**Exercise goal:** Rewrite the listing from the line containing "The height and" down through the line containing "(150, 322).", substituting "screen capture" for every "screenshot" and leaving everything else unchanged. Give only those lines, without the pictures.

**Information provided:**
=====

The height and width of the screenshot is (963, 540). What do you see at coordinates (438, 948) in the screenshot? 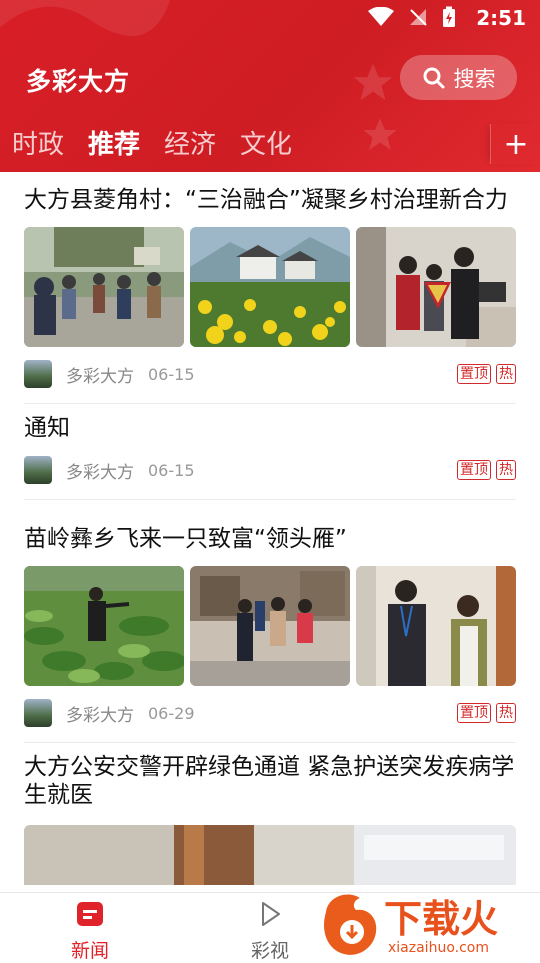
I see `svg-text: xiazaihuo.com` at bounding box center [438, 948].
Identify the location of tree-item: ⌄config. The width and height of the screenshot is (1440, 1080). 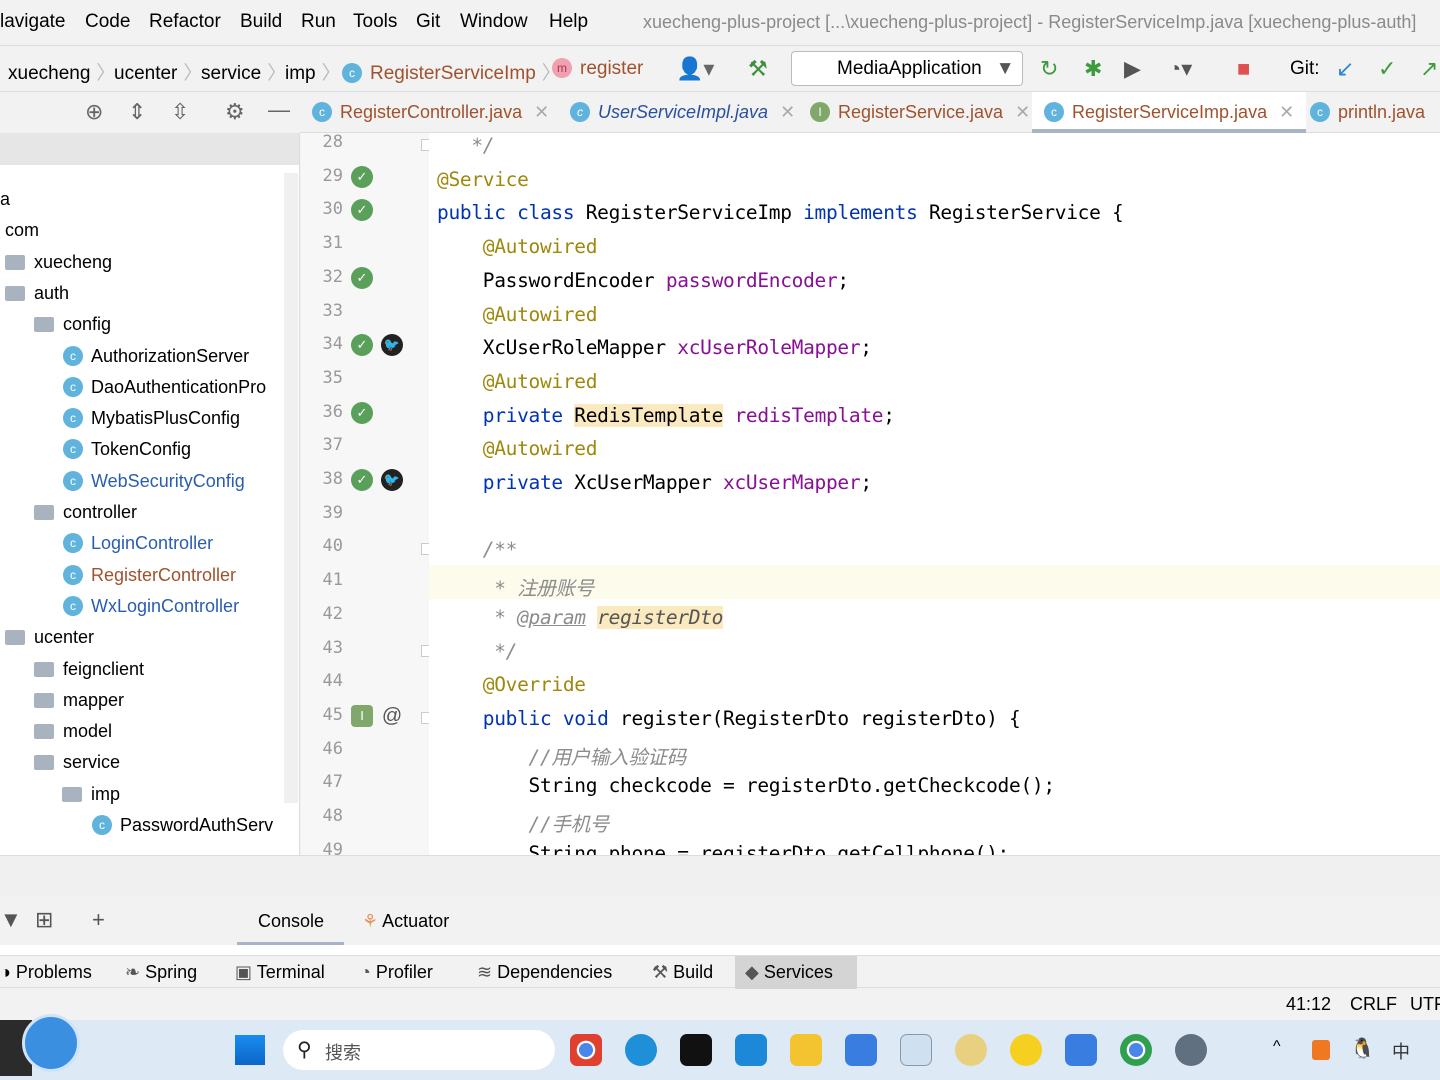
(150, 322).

=====

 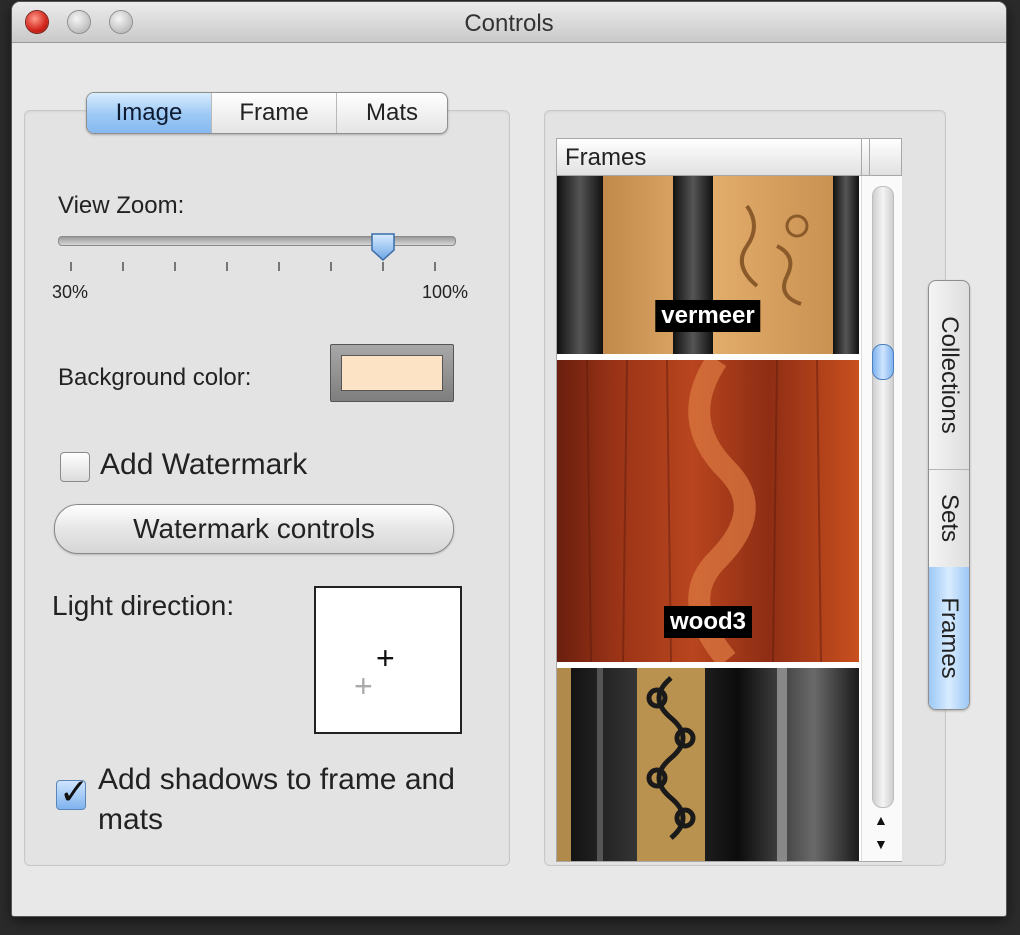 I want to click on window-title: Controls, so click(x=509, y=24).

=====

**Task output:**
The height and width of the screen capture is (963, 540). What do you see at coordinates (438, 948) in the screen capture? 
I see `svg-text: xiazaihuo.com` at bounding box center [438, 948].
Identify the location of tree-item: ⌄config. The width and height of the screen capture is (1440, 1080). 
(150, 322).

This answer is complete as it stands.